On December 12, 2007, the Federal Reserve announced its entry into emergency “non-standard” policy measures. In a belated attempt to “address elevated pressures in short-term funding markets”, the US central bank would begin auctioning reserve funds “against the wide variety of collateral that can be used to secure loans at the discount window”. The Term Auction Facility (TAF) would become, in essence, the first attempt to work around the Discount Window.

At the same time, the Federal Reserve would coordinate with four other central banks, Bank of England, Bank of Canada, European Central Bank, and Swiss National Bank, so as to ensure dollar funding could be made available by those foreign public institutions – to foreign private institutions. Distracted by “toxic waste”, no one really thought to ask why there was, or how there could be, a massive global-scale dollar problem requiring something entirely new.

In December 2007, and over the months that followed, all anyone cared was that officials were doing big things so as to prevent the occurrence of bigger things. Yeah, it’s bad but they’re working on it, right?

For a time even the Treasury market was fooled. You are taught from the first Economics class that the central bank is central. Greenspan in the late nineties was the “maestro” and in 2002 Bernanke said they would use the printing press if push ever came to shove. In late 2007, global markets were being shoved all in the wrong dangerous direction and in rode Bernanke to the rescue with his press.

Or what he called a printing press, anyway.

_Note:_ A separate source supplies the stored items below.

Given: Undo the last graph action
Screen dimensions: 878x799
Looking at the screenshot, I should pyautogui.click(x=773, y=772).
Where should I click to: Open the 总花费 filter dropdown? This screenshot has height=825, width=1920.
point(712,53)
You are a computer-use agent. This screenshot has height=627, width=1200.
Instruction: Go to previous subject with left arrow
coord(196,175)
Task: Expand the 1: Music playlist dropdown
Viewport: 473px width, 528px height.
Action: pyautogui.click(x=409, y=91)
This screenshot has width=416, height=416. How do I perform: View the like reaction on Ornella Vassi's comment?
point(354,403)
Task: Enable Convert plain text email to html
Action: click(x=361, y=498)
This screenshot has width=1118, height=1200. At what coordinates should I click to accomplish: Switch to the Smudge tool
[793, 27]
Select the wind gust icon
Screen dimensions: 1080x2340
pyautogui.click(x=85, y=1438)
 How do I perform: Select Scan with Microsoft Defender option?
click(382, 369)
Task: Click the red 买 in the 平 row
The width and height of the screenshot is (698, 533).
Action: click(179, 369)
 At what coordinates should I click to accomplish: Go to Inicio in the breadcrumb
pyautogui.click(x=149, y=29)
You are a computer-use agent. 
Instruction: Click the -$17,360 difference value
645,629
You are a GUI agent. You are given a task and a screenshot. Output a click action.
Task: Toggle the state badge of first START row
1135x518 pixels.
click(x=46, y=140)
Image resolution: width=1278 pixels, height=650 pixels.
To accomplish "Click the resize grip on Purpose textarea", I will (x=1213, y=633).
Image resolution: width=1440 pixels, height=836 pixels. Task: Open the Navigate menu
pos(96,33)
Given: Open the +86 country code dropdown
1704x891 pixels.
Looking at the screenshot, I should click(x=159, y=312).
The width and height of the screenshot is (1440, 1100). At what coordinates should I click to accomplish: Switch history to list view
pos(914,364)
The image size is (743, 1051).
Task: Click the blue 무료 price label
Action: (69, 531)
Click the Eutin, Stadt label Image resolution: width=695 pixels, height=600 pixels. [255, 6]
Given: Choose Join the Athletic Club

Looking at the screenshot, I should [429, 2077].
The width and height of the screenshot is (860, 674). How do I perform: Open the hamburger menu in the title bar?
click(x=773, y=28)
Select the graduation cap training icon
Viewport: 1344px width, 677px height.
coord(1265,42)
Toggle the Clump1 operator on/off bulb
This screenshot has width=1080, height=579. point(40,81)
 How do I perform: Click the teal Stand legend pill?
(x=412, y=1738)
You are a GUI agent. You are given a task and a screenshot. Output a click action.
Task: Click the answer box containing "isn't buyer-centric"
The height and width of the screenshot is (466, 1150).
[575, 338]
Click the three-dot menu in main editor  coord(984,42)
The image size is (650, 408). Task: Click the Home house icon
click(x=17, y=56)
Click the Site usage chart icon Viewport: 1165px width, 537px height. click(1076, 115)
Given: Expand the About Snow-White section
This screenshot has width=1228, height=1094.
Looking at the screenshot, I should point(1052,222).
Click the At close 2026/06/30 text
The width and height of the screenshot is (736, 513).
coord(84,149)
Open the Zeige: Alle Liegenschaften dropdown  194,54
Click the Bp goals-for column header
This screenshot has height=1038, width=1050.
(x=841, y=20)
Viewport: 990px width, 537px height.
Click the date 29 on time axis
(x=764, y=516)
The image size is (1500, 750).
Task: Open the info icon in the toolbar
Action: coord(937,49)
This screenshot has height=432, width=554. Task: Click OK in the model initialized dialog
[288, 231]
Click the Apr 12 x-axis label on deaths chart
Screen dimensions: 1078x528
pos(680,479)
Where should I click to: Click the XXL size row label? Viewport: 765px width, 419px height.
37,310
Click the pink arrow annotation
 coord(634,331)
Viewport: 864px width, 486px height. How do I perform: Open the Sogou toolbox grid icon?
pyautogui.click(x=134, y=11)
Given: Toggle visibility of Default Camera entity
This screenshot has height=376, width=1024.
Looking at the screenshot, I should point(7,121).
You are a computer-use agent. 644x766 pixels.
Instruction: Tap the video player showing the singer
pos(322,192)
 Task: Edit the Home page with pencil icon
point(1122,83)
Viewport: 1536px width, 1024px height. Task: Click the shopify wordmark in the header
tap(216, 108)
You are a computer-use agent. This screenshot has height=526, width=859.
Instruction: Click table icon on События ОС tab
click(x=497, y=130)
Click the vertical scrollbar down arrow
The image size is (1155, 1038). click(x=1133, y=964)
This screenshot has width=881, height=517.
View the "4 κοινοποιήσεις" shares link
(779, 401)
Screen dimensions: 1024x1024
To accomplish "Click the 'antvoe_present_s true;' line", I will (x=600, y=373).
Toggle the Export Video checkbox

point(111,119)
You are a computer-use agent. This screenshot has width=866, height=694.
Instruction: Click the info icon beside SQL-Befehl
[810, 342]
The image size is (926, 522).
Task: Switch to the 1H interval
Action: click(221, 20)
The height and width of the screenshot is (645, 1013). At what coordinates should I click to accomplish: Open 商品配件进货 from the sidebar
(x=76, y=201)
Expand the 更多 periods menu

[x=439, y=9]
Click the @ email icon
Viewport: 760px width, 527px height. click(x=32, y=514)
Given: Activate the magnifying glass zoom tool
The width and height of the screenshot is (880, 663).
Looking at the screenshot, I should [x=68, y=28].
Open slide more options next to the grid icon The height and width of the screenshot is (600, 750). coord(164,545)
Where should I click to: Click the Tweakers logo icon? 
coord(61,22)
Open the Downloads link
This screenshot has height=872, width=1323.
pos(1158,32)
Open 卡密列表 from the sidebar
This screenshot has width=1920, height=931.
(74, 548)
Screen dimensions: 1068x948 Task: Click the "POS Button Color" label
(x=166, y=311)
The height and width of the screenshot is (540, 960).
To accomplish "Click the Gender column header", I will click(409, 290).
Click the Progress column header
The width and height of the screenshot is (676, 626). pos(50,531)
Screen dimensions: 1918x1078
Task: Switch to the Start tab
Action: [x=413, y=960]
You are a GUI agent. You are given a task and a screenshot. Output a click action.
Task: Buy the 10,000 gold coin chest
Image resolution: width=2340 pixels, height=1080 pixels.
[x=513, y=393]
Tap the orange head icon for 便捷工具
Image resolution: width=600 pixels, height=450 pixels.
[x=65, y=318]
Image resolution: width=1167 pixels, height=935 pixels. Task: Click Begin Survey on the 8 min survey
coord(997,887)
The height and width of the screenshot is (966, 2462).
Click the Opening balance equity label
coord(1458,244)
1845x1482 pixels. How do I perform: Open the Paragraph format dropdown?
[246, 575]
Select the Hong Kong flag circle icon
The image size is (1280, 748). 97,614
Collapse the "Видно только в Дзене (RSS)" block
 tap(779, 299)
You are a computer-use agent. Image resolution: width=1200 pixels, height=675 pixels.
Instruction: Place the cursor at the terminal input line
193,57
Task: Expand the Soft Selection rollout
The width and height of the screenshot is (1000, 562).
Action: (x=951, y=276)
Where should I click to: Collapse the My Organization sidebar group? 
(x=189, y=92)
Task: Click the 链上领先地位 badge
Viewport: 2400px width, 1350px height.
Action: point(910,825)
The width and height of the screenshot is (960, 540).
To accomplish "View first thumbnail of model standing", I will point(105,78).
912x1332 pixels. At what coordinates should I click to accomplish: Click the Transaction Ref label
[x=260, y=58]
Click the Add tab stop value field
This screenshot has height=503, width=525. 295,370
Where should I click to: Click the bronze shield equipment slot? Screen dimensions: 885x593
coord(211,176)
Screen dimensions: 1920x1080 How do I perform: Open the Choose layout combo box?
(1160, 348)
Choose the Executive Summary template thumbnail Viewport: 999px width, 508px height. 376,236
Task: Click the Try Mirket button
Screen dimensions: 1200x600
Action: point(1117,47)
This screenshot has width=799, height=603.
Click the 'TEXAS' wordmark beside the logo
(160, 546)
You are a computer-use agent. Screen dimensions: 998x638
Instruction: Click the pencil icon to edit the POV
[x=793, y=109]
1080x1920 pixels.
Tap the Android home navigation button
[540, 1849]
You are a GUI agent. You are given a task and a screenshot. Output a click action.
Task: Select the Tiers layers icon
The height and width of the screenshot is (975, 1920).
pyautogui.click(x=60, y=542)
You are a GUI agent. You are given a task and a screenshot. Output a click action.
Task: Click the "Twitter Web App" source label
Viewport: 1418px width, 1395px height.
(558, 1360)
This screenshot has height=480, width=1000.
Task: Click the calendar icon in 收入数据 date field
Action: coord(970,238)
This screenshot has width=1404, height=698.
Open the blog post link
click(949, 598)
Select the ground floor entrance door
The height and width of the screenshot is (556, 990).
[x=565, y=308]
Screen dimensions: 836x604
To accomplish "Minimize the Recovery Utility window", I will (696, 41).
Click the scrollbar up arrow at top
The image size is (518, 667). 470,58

From that particular week in December 2007, Treasury futures bought it. Even throughout the terrible quarter of Q1 2008, the one that saw astonishing setbacks culminating in Bear Stearns, even the first major contraction in GDP in twenty years, Treasury futures were betting the Fed would still get it right.

It is funny looking back on it, how for quite a long time the market kept affirming failure; the Fed would do something only to be forced to raise the stakes time and again. The market, including UST’s in the spring of 2008, looked upon all that as the mere expense of time before the world’s central bankers would eventually get it right. It was entirely upside down.